The listing below holds a line with "This screenshot has" and a line with "Task: Tap the TONI&GUY logo on the diploma". Reproduce those two lines exactly, plus everything between them.

**Dataset records**.
────────────────────

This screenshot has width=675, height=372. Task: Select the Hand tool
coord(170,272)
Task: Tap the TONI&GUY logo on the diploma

────────────────────

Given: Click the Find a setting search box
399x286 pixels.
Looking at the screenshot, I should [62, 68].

────────────────────

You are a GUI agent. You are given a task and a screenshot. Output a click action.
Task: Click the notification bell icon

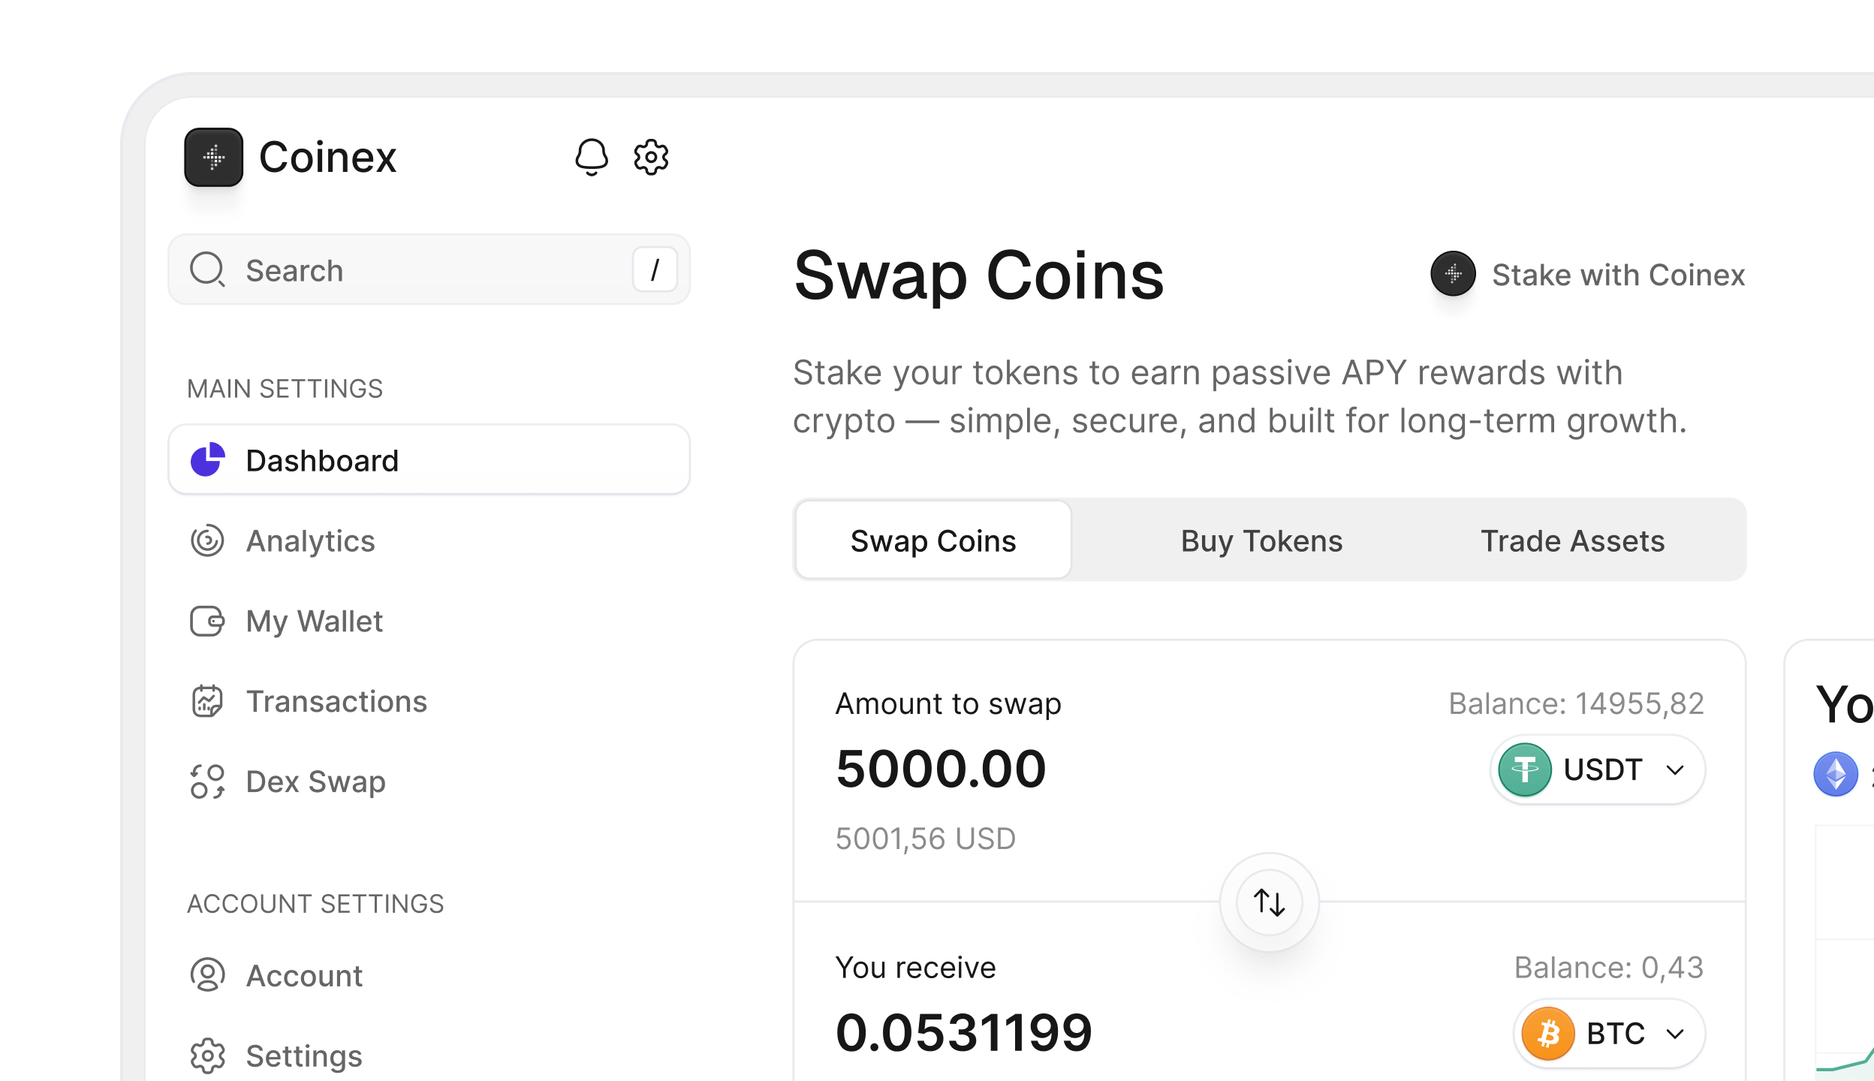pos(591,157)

────────────────────

**Task answer**.
This screenshot has width=675, height=372. Task: Select the Hand tool
coord(170,272)
Task: Tap the TONI&GUY logo on the diploma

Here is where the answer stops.